Banyak kritikus dan pihak-pihak lain yang mengkritisi film ini karena dianggap anti-Katolik, tapi saya sendiri tidak setuju. Bagi saya ini lebih kepada teriakan penuh amarah yang juga ingin saya keluarkan terhadap penyalah gunaan agama disertai dengan pertanyaan-pertanyaan kritis dan nakal yang tersurat dalam beberapa dialognya tentang ajaran agama dan Tuhan itu sendiri. Tapi saya tidak pernah merasa film ini anti terhadap agama. Buktinya ada di sosok Philomena itu sendiri. Dari awal sampai akhir kita diperlihatkan pada Philomena yang polos dan begitu taat pada ajaran agama.Sedangkan Martin adalah sosok yang berlawanan, yaitu seorang pria yang bicara semaunya dan kurang simpati dan tidak percaya pada agama maupun Tuhan. Jika film ini anti-Katolik mudah saja membuat sosok Martin sebagai sosok yang "benar" dan Philomena adalah orang "bodoh" karena ketaatan yang ia tunjukkan. Tapi itu sama sekali tidak terlihat. Yang ada justru interaksi menarik antara dua sosok yang bertolak belakang tersebut. Kita akan melihat bagaimana keduanya perlahan saling mengisi dan belajar banyak dari perbedaan yang melahirkan perspektif baru itu. Interaksi antara mereka berdua pun diisi oleh berbagai selipan komedi menggelitik yang mampu menyegarkan suasana ditengah kisah dramatis nan mengharukan ini.

Philomena juga berhasil menjadi sebuah film yang begitu emsional. Tidak hanya bisa menghadirkan momen mengharukan lengkap dengan iringan musik melankolis, film ini berhasil melakukan yang lebih dengan menaik turunkan emosi saya. Rasa haru, marah hingga senang muncul secara bergantian dengan begitu cepat. Selain itu bagi orang-orang seperti saya yang tidak tahu menahu tentang kasusnya sebelum menonton film ini akan ada "bonus" berupa sebuah twist yang tak terduga dan begitu mengharukan. Semuanya juga ditunjang oleh akting memukai serta chemistry kuat dari Judi Dench dan Steve Coogan.
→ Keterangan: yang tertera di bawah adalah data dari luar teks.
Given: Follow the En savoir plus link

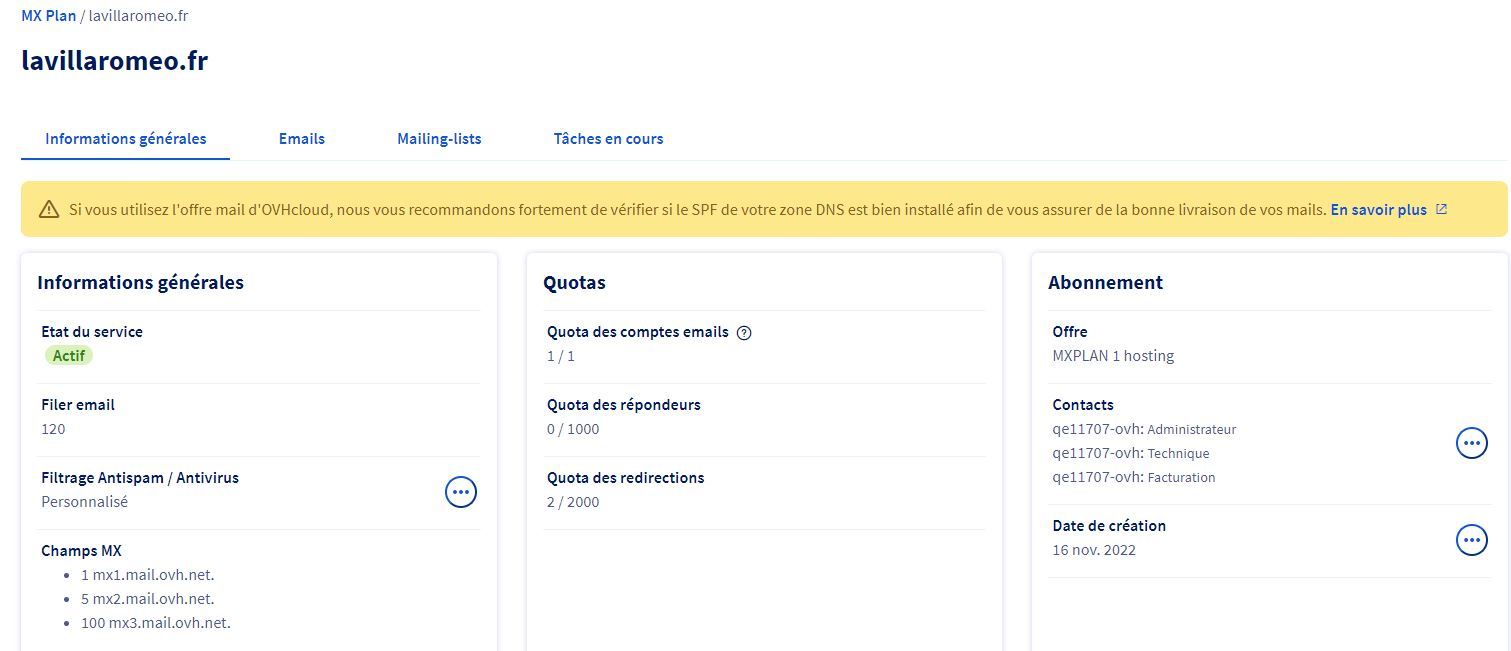Looking at the screenshot, I should tap(1378, 210).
Hampir menginjak 80 tahun ternyata tidak membuat Judi Dench kehilangan kemampuannya dalam mneghadirkan emosi-emosi yang begitu kuat meski hanya lewat ekspresi atau dialog yang sederhana Sedangkan Steve Coogan berhasil mengesampingkan sisi komedinya dan berhasil menjadi sosok Martin yang anti terhadap hal-hal berbau agama dan berlidah tajam tanpa perlu terasa menyebalkan. Dari sosok Martin pula film ini sedikit mengangkat keburukan dari para pemburu berita yang seringkali tidak memperhatikan perasaan dari narasumber yang ada dan hanya memikirkan berita yang ia kejar. Hal itu pun makin memeprkaya cerita dari Philomena dan makin mengukuhkan film ini sebagai sebuah film yang begitu kuat baik dari aspek cerita maupun emosi yang dibangun. Semuanya tersaji dengan begitu baik lengkap dengan pemandnagan indah Irlandia yang menyejukkan.